How you legally structure your business affects your tax status and your liability. It has a major impact on how investors, banks, and credit unions perceive your worth. So taking the time to investigate your choices makes sense.
Changing from one structure to another after you’ve been in business awhile is possible, but there is paperwork and legal tasks to perform. These tasks may include transferring licenses and permits, dissolving the entity, registering with local and state agencies, and notifying the IRS, banks, credit unions, and vendors. Plus, you might need to hire an accountant and lawyer to ensure the change properly executed.
Here is a look at the most common ways to structure your business and their ramifications.
Types of Organizational Structures
In the United States, there are four main types of business structures:
- Sole proprietorship
- Limited liability, or LLC
Each has its pros and cons.
A sole proprietorship is the way many small businesses start because it is simple to get started. As the owner, it gives you complete control over the operations of the business. Many home-based businesses and one-person consultancies choose this, as well as small shops and retail and service-based firms.
With a sole proprietorship, you need to keep your records and pay the IRS with self-employment taxes. To reduce the burden of once a year tax payment, you can spread it out in four equal payments throughout the year, using estimated tax as your basis.
This structure does have limitations. You are afforded no safety net for liability, debt, and financial obligations, so your personal assets are at risk.
However, it has tax advantages, especially helpful in the early days of a business. You can use your business losses to offset other income since everything is reported on your personal tax return.
If you join up with a colleague to put together a business, your organizational structure is the partnership. There can be two or more people in the partnership, each with an equal share of both the net profits and the net losses.
Each partner reports his income on his personal IRS tax form and pays self-employment taxes. If the partnership gets sued, each partner is personally liable for debt and obligations, as well as the actions of each of the other partners.
LLCs and S Corps
Both LLCs and S Corps are hybrids of the corporation form of organizational structuring. A corporation is the most complex of all the types. Its biggest advantage is that any liabilities and obligations get borne by the corporation, not the individual owner. Corporations are taxed as separate legal entities at specific corporate tax rates. Individual states regulate corporations.
Limited liability corporations have become popular because they offer some protection in liability cases, as the name implies, just like a corporate structure does.

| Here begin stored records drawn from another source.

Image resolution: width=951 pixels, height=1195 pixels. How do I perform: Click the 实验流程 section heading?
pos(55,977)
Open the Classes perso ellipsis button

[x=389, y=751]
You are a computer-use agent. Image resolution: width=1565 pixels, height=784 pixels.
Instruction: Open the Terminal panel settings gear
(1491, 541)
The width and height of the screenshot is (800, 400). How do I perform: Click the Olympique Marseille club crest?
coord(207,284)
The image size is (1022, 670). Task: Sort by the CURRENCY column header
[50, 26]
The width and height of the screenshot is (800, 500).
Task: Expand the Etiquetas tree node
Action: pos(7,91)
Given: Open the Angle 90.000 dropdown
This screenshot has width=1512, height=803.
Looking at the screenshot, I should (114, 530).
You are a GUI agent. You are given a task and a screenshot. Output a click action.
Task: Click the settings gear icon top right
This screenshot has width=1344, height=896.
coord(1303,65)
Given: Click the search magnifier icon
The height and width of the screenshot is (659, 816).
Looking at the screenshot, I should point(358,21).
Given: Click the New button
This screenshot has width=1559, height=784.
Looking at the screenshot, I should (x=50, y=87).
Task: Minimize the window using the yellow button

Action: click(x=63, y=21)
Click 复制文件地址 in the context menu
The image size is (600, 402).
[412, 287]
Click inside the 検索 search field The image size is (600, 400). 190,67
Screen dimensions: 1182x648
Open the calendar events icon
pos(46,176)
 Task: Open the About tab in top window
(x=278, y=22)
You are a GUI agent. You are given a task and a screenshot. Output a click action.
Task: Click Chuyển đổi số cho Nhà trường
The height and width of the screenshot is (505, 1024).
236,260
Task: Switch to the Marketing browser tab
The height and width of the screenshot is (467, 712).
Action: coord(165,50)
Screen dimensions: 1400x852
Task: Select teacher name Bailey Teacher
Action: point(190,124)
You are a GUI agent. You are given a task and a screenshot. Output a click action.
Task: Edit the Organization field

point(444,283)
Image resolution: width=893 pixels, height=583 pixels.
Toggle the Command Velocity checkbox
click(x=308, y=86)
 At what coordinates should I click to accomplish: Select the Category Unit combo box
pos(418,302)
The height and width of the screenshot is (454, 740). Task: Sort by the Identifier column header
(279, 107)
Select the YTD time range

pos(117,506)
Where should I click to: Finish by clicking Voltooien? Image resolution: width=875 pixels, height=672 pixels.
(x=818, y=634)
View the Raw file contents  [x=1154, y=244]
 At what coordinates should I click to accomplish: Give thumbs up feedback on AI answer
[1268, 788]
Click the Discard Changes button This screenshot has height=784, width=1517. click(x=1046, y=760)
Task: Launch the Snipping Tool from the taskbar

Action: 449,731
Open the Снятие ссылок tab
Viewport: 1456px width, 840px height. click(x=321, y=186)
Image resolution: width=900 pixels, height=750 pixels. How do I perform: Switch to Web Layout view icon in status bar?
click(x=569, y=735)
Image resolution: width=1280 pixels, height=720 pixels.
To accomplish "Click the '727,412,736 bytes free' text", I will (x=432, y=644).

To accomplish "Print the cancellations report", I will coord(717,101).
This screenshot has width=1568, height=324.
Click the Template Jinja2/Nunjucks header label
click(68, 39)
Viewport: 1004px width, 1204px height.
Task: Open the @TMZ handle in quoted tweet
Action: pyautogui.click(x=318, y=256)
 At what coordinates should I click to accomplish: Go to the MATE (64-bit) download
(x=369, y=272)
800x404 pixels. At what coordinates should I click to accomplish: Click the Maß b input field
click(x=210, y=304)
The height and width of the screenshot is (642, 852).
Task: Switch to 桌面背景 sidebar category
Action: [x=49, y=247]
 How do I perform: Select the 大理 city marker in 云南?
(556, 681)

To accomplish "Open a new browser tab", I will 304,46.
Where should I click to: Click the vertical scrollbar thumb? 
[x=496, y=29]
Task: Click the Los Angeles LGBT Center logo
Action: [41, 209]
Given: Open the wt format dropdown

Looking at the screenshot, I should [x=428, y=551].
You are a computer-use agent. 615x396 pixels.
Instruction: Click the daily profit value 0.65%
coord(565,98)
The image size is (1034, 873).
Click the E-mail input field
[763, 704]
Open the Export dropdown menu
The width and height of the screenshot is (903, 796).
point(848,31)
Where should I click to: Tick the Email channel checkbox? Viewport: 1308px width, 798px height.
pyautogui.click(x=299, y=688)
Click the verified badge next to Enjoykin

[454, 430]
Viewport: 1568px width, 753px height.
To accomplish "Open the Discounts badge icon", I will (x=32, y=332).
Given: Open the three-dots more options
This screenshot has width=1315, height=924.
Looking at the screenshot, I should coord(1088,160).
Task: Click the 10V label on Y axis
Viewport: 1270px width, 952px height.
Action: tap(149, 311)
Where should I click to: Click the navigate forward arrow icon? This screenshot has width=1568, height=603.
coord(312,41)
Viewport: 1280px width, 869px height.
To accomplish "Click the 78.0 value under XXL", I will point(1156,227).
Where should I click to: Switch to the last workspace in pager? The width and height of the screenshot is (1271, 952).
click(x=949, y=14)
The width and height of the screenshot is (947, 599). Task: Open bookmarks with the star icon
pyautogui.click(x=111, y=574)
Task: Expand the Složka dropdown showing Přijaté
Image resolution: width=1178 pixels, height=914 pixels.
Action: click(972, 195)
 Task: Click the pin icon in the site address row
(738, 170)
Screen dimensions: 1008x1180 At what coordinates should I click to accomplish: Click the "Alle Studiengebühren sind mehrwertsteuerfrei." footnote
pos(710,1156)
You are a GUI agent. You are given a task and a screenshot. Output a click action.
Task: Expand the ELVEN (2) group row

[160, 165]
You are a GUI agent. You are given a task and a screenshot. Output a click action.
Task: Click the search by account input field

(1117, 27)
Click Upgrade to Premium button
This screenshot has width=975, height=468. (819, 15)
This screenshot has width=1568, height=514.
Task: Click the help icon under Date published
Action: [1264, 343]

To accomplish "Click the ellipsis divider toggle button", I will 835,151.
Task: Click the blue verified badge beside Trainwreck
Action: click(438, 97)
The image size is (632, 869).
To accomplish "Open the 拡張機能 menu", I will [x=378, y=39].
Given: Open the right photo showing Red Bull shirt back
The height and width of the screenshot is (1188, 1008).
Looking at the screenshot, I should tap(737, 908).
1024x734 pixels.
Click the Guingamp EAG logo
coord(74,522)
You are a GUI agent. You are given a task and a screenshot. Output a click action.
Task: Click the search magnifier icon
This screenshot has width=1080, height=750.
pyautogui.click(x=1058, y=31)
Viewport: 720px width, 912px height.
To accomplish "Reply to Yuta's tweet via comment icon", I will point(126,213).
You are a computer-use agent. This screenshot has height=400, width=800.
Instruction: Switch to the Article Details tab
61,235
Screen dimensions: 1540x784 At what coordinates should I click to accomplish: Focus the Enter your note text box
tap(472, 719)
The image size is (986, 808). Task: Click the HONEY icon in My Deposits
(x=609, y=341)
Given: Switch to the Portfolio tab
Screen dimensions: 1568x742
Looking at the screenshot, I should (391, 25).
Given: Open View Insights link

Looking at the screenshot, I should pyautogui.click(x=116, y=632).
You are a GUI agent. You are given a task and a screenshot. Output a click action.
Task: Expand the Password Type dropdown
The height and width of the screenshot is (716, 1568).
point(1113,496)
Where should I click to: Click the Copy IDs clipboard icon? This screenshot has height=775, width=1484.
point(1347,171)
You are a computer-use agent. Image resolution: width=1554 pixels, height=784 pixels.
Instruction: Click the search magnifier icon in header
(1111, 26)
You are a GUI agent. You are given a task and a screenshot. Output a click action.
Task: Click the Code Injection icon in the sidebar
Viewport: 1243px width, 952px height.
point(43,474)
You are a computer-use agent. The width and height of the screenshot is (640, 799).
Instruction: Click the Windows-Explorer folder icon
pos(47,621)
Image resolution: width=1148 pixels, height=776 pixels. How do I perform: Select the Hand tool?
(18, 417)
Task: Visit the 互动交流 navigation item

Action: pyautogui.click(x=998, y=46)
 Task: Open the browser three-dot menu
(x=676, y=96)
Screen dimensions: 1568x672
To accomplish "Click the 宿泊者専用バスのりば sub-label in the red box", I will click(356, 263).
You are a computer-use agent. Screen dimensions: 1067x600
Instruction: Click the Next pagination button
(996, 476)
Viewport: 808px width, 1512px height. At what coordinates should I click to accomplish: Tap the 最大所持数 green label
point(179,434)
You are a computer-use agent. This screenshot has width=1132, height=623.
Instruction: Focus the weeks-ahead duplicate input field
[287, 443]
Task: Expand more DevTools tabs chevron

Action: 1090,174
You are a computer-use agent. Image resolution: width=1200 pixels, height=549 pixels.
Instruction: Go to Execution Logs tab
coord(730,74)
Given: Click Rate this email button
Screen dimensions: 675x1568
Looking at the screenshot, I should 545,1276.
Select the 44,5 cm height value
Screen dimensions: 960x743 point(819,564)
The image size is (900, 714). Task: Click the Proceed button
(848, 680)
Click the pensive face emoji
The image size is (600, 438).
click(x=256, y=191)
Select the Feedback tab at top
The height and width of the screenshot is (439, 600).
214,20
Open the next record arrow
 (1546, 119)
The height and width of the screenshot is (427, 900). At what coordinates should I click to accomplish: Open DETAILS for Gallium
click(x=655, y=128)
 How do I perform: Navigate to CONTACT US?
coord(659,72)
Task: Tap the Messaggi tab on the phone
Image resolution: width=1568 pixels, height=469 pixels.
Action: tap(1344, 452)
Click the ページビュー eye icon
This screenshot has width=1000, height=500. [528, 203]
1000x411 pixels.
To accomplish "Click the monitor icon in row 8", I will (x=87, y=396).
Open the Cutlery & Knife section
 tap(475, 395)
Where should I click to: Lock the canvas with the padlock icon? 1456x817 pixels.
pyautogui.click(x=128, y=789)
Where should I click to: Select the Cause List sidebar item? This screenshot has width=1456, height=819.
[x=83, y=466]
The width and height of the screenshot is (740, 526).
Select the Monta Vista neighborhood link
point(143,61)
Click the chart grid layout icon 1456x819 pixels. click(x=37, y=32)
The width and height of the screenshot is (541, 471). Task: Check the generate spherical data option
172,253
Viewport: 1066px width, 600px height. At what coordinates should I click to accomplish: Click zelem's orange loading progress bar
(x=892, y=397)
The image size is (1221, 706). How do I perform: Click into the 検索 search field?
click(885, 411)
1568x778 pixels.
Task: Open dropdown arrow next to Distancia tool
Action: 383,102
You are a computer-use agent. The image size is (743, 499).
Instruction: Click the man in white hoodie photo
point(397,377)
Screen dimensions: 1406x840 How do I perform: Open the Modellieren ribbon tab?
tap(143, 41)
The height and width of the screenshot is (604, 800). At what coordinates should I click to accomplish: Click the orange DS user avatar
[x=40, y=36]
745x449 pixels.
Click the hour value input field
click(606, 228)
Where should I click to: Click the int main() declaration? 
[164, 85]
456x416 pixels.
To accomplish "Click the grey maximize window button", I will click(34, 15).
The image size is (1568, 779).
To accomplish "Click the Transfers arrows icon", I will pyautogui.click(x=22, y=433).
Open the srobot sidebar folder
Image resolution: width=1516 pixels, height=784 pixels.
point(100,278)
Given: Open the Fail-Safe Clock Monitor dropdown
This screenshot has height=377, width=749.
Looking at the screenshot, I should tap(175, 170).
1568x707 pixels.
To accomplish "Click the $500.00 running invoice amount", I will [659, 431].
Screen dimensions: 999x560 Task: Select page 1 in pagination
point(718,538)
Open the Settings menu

With an LLC, even if you are the sole person in the business, you are viewed as a member of the company, not the owner. Some LLCs are partnerships.
With an LLC, both earnings and losses are passed through to the person who owns the business, who then includes them on their personal tax return.
Subchapter S corporations, usually called S corps, can pass both losses and income on to their shareholders. This gives them a legal avenue to avoid paying federal income taxes, eliminating the chance of double taxation of the profits of the corporation.
It is wise to ask an accountant or lawyer for input as to which structure will work best for your business and the future you envision for it. As your business grows and its needs change, rest assured though that your business structure can most likely be altered to meet these changes. Many startup businesses begin as a sole proprietorship or partnership and grow into an LLC or corporation.